*Request*
Please pull out each line below that contains the word "Task" and copy it in full.
┌─ Data provided
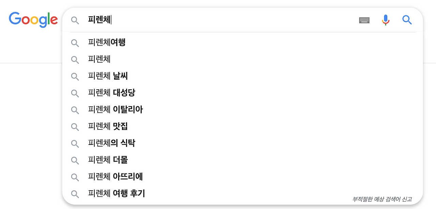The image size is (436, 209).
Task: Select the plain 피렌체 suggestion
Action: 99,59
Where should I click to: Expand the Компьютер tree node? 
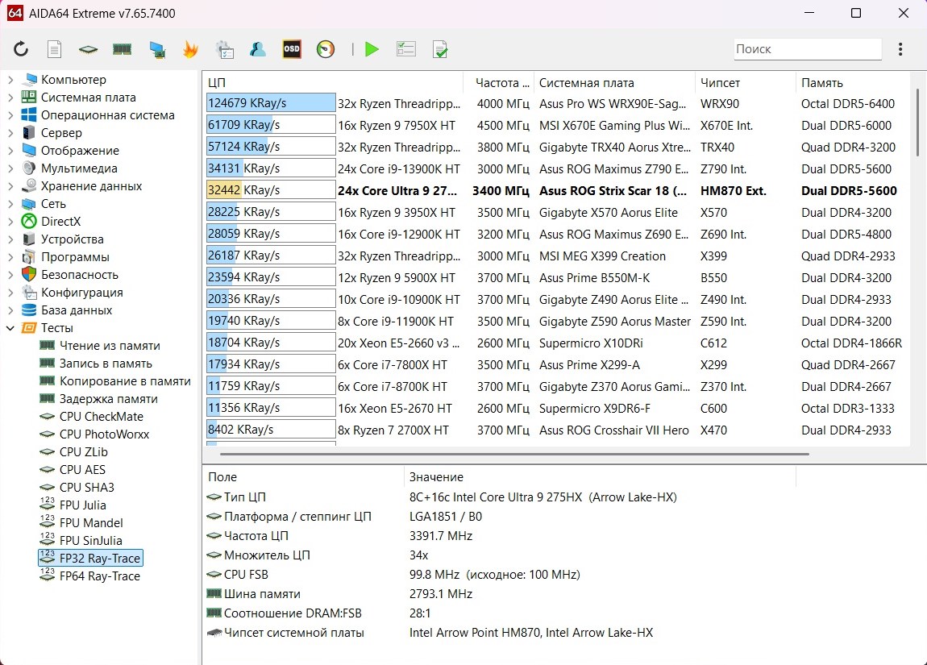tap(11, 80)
└─
┌─ Data provided
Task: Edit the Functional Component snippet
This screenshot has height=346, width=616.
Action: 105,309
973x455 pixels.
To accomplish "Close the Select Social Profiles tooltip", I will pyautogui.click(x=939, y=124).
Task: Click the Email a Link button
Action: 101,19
└─
┌─ Data provided
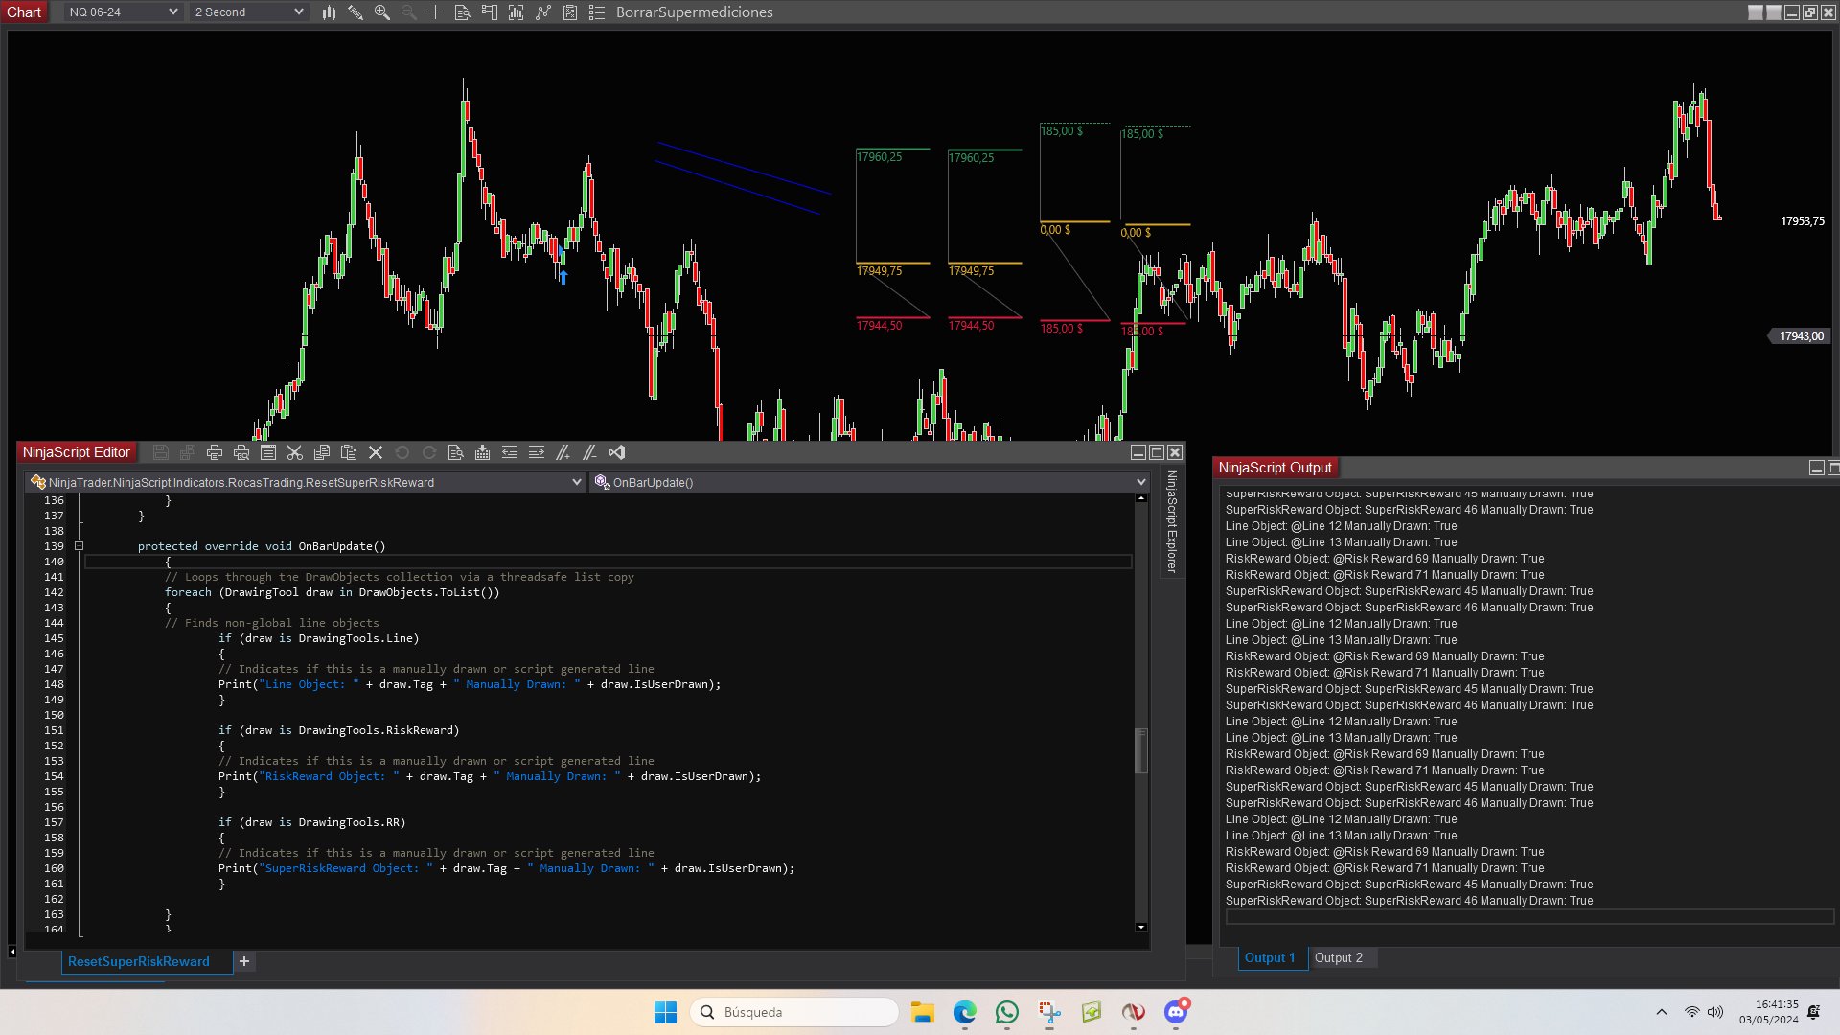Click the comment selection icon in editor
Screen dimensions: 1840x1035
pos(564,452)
└─
*Worked solution*
Task: Select the plain 피렌체 suggestion
Task: Edit the Functional Component snippet
Task: Click the Email a Link button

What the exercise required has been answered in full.